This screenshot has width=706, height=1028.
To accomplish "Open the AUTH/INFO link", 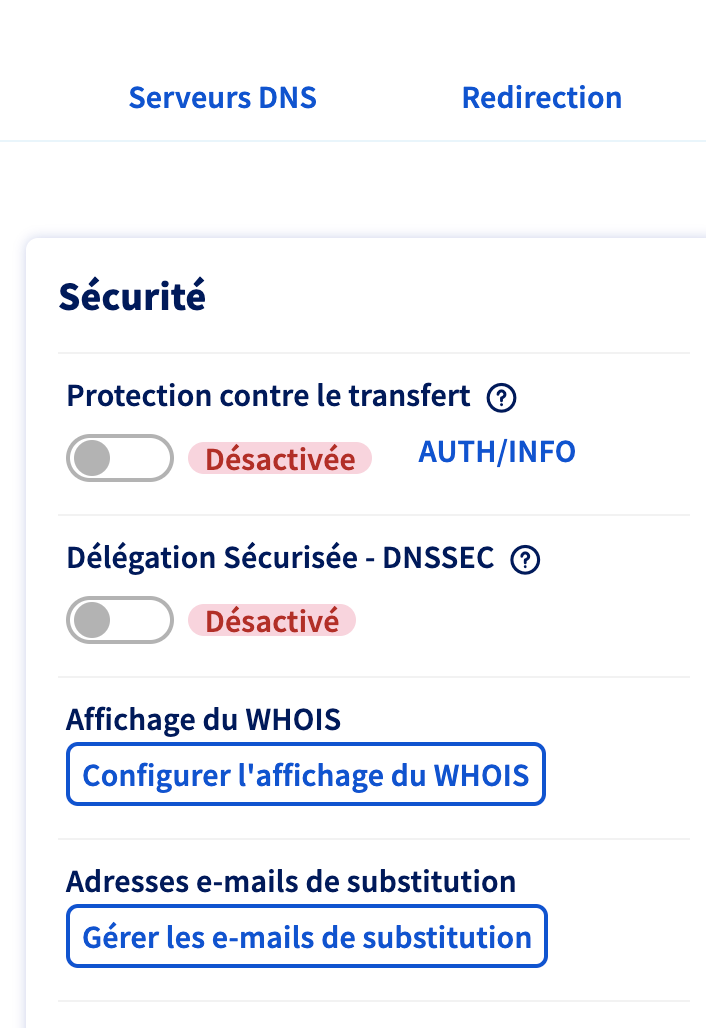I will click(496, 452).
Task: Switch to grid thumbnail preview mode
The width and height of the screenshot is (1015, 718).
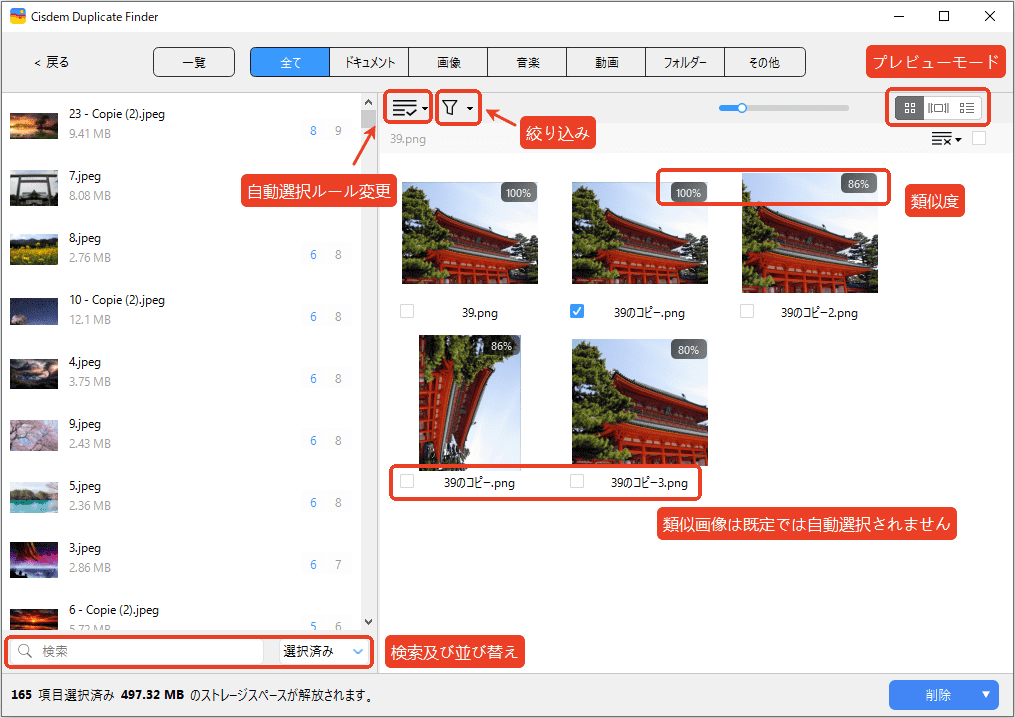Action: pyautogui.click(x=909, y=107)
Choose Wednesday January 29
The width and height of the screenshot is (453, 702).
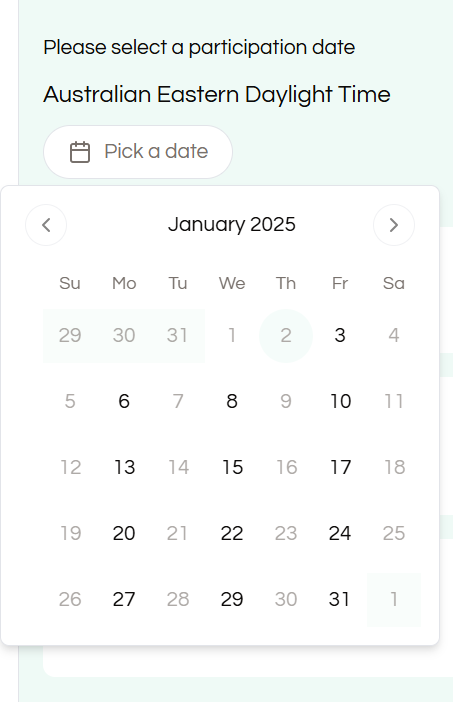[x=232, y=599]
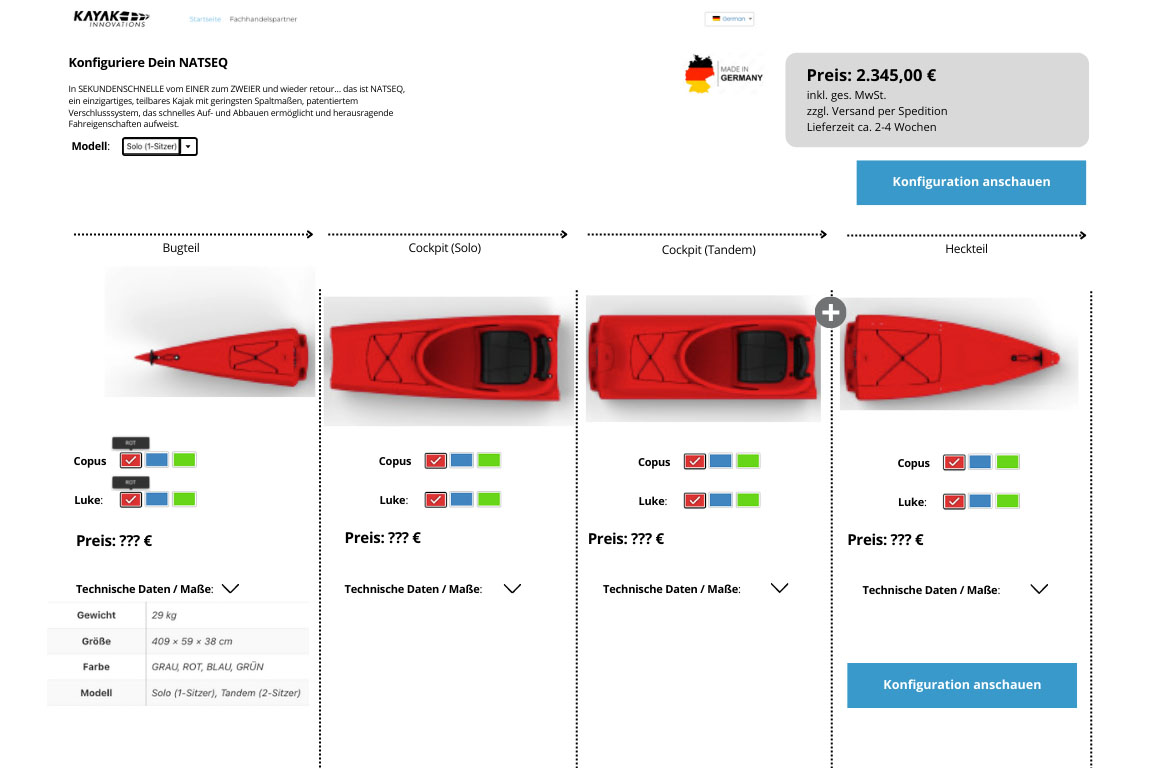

*Task to carry out:* Give again, word for word, the line that contains "Choose Wednesday January 29" and every line after it through the end of the entries; omit the pictures.

*Reply:*
Choose Wednesday January 29
The width and height of the screenshot is (453, 702).
[x=232, y=599]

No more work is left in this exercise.